Сочувствия к младшим Глебовичам у него не было. Великий князь давно ощутил нечто вроде разочарования: ожидал, дело будет поважней, чем обычная княжеская склока. По всей Руси князья-братья друг у друга волости отнимают — что ж тут удивительного? Было бы удивительно, если бы в мире жили. С этим делом разобраться легко: послать к Роману, а лучше — вызвать его сюда и пригрозить. Отдаст братьям и уделы, и добро награбленное. А покрепче пригрозить — так и своего добавит. Видели мы князя Романа. Весьма не крепок князь Роман.

— И Глебова дружина с ним, и сам князь Глеб, — сокрушенно сказал Ярополк.

— Князь Глеб? Святославич? — даже привстал Всеволод.

— Святослава сын. Роман-то совсем предался Святославу.

— Мы ему, великий княже, уж прости, твоим именем пеняли, — сказал Игорь Глебович. — А он говорит: мне-де князь Всеволод не господин, я, говорит, его и знать не хочу. Князь Святослав-де мне тесть и отец, ему, говорит, единому служу, в его воле хожу.

— А Святослав-то к нему и прислал Глеба с дружиною, — сказал Ярополк. — Что делают, княже! Села разоряют, жителей избивают. Над девками, бабами надругательства учиняют.

— Он, Роман-то, говорит — Рязань-де под Святославом прочнее стоять будет, — возмущенно произнес молчавший до этого младший, Владимир Глебович. — А потом, мол, мне князь Святослав и Владимир отдаст, и Суздаль. А князю Всеволоду, говорит, тебе, княже, значит, — поправился Владимир, — князю Всеволоду село, мол, дам для прокормления, и будет с него.

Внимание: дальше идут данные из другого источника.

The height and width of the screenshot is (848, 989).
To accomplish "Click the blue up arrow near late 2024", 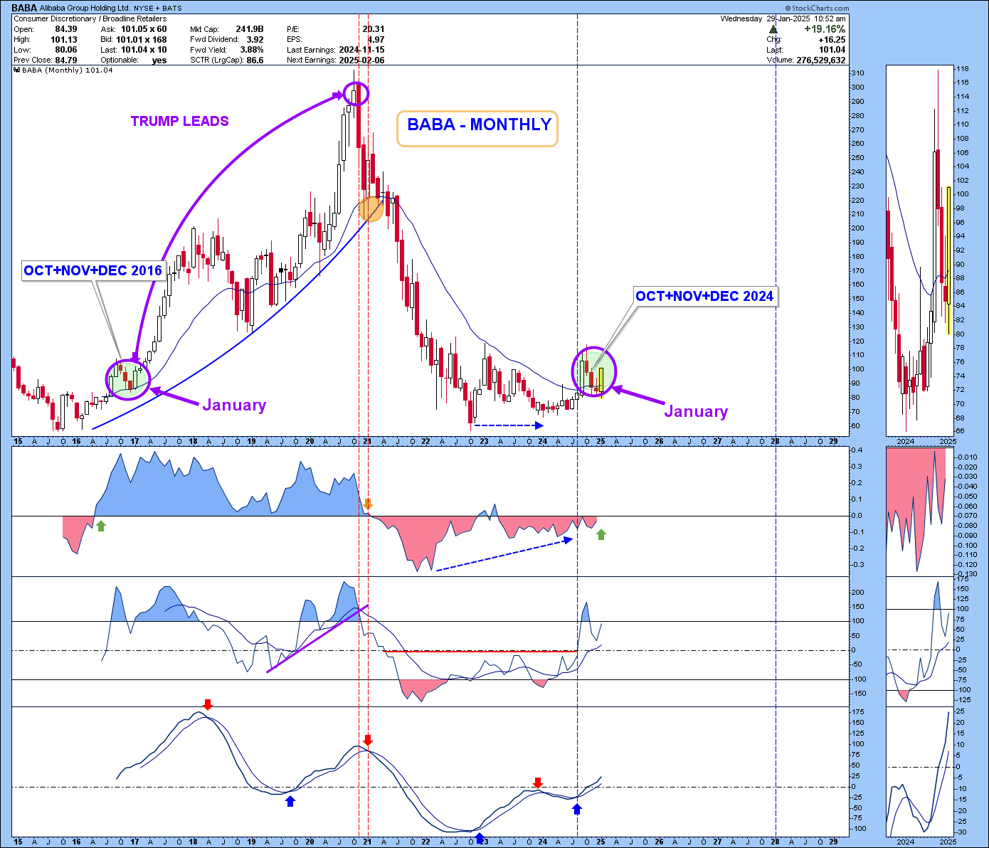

Всеволод молчал. Да, далеко протянулась рука князя Святослава. Не осмелился сам напасть, так чужими руками загребать хочет. Ножом в спину. Ладно, князь Роман.

— А что ж молчите, князья, — Роман-то поминал мне князя Глеба, отца вашего? — спросил вдруг Всеволод. Захотелось проверить свою догадку: такой человек, как князь Роман, обязательно должен на смерти отца нажиться — не богатством, так хоть сочувствием ближних.

Глебовичи замолчали. Все-таки князь Глеб им тоже приходился отцом, и умер он по вине Всеволодовой или нет, а у него в плену. И Глебовичам не хотелось об этом говорить.

— Поминал, княже, — нехотя ответил Ярополк. — Да мы веда помним, как все было.